EXTRACTO DE PÁGINA:

>>>>

Los espacios de ejercicio que decimos fisiosemiótico y «el amor al arte»Ya hemos constatado que las limitaciones de la antropología de base agrícola se superan como dispositivo de compensación por medio de la vivificación sensorio-opróbica (puesto que la moralidad, efectivamente, existe a partir del individuo indefenso tanto en el plano corporal como respeto un plano más estrictamente fisiológico-sensorial y totémico, plano este ultimo que es propiamente el de la cultura; y dado también que la fisiología nuestra original nómada es factor constante aun hoy respecto todo presente sedentario). Sabemos igualmente que esta necesidad técnico-estructural que sojuzga nuestra experiencia fisiológica, convierte las estructuras puramente semióticas y conceptuales de las que también dependemos como colectivos en, finalmente, una suerte de atrezzo en el que apoyarse la vida, en realidad, fisiocorpórea agregada. Pero, hasta ahora, no hemos vuelta la vista atrás para, desde la óptica de la experiencia metabólico-estética, considerar arte asimismo aquellas estructuras respecto las cuales nos proyectamos como individuos pertenecientes y orpóbicamente sujetos al grupo cultural. Y es que la definición sociorracional, a través de la consolidación opróbica individual, resulta ser en sí mismo una forma de arte puesto que condiciona el horizonte posible de cauces vitales particulares y frente a los cuales se ejerce, finalmente, toda personalidad posible. Aunque necesario es recordar que, frente a la fisiología sociorracional opróbicamente consolidada -que es la del individuo social nada menos-, se erige, nuevamente, el sacer de Agamben como sostén digamos óseo original al que desplazamos, al calor de todo ímpetu cultural, a la periferia neurológica de nuestra preconsciente y de un solo estar que aun no se hace ser; pero claro, el arte lo es por cuanto podamos desdoblarnos fisiológicamente en el ser sociorracional al que nos obliga todo grupo cultural, siempre que se nos permita, efectivamente, despegarnos de lo corporal y las capacidades emocionales más primarias.

<<<<

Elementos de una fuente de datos
>>>>

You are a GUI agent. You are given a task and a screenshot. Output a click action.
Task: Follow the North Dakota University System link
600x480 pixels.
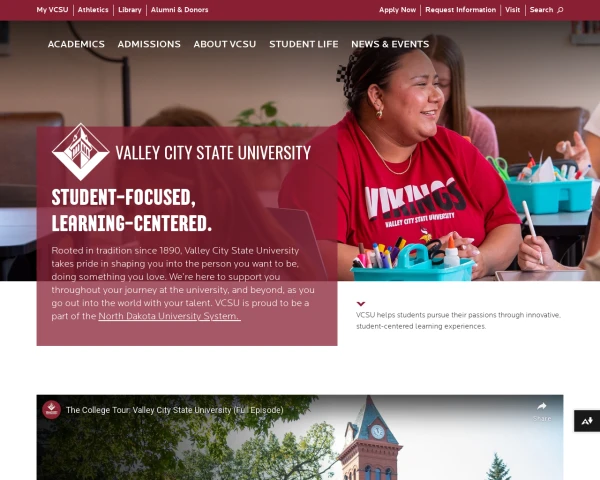pyautogui.click(x=170, y=316)
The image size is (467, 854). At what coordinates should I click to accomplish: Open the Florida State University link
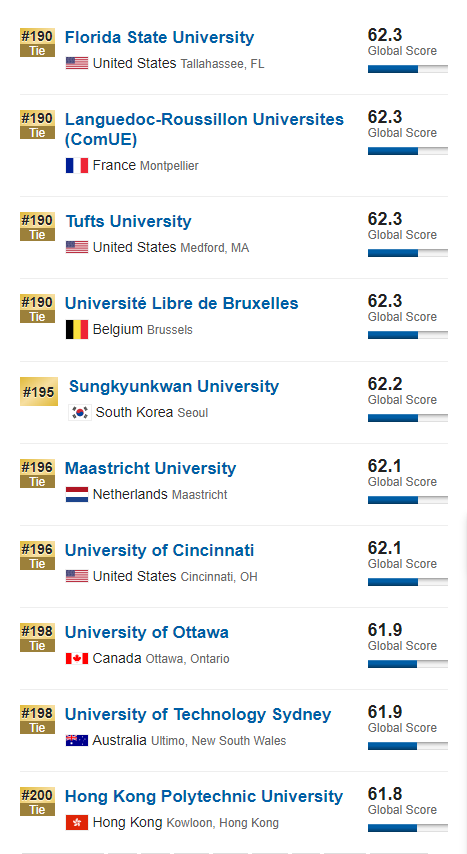tap(159, 38)
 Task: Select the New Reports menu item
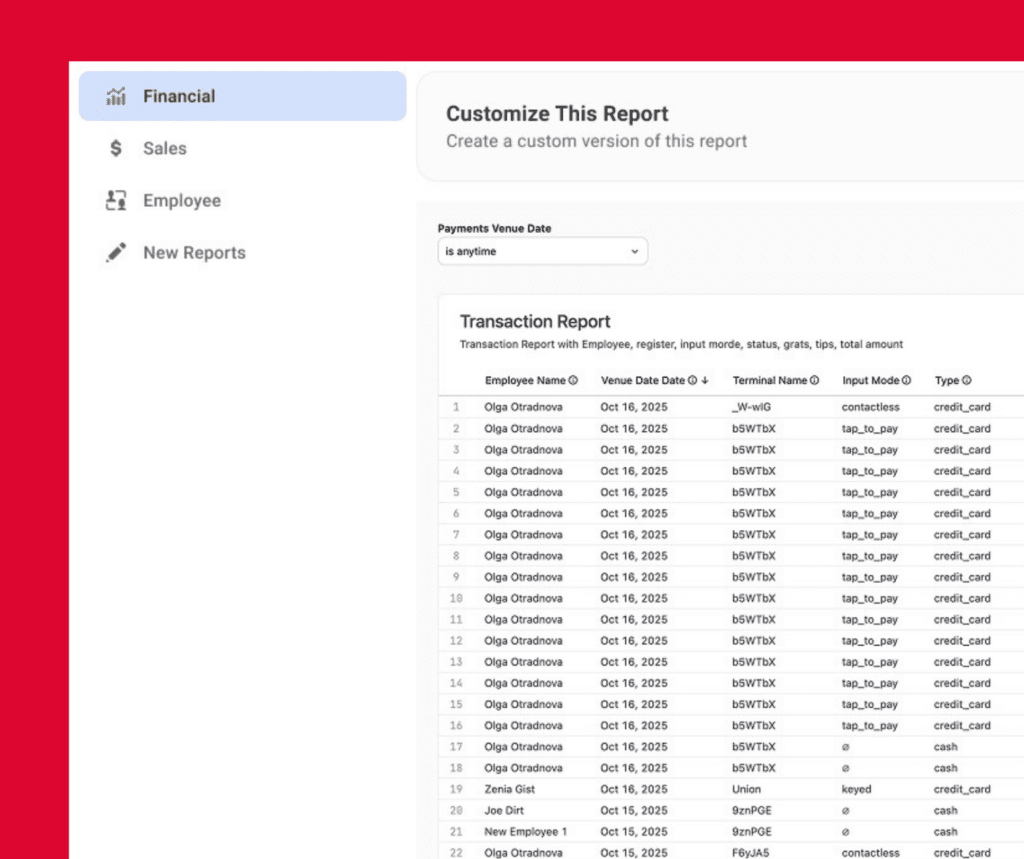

<<<<

REQUISITOS:
1 – Traduzca al inglés esta oración del texto sobre el arte y los espacios fisiosemióticos: «Sabemos igualmente que esta necesidad técnico-estructural que sojuzga nuestra experiencia fisiológica, convierte las estructuras puramente semióticas y conceptuales de las que también dependemos como colectivos en, finalmente, una suerte de atrezzo en el que apoyarse la vida, en realidad, fisiocorpórea agregada.»
2 – Redacte la continuación del texto sobre el arte y los espacios fisiosemióticos a partir de su última oración.
Los registros constituyen un material independiente del texto.

RESPUESTAS POR TAREA:
1 – We likewise know that this technical-structural necessity that subjugates our physiological experience turns the purely semiotic and conceptual structures on which we also depend as collectives into, ultimately, a kind of stage set on which aggregated life, in reality physio-corporeal, can rest.

2 –
Despegue semiótico y desdoblamiento fisiológico
El arte en este sentido aquí esbozado sería algo así como una artesanía de la personalidad propia (siempre individual pero forjada, como si dijéramos, sobre el yunque de un colectivo); supone asimismo un dispositivo de la consumación fisiológico–vital, mecanismo que, evidentemente, surge más seriamente solo en contextos sedentarios que, debido a su dependencia mayor en la agricultura, han de sustituir superando, de hecho, un plano original mucho más físico y corporal. Y así, el desdoblamiento fisiológico en el que se basa la cultura antropológica finalmente sedentaria supone, en realidad, la continuación de un proceso similar al que se encuentra en la raíz sociorracional nuestra original de los grupos humanos nómadas. Pero decimos despegue semiótico cuando nos referimos a la fisioantropología estructural; en cambio desdoblamiento fisiológico se refiere al proceso opróbico interno. Y es interesante constatar, en un caso como en el otro, la presencia de sacer, o sea, ese ente corporal cuya sensorialidad acabamos por aprovechar para precisamente alejarnos de él; sensorialidad que es aprovechable por cuanto acarrea transportando sobre sí una moralidad originalmente física para que esté disponible dentro de un contexto más fisiológico que en realidad físico (que es el ámbito propio de tanto la indiviudalidad sociorracional, como el de la cultura en general; y esto probablemente porque el yo sociorracional es la cultura, o supone en esencia la posibilidad de la misma). Y sería, pues, lícito afirmar que si no se comprende la tendencia cultural inherente a los grupos humanos de alejarse de lo solamente físico y material, tampoco puede uno comprender al sacer de Agamben.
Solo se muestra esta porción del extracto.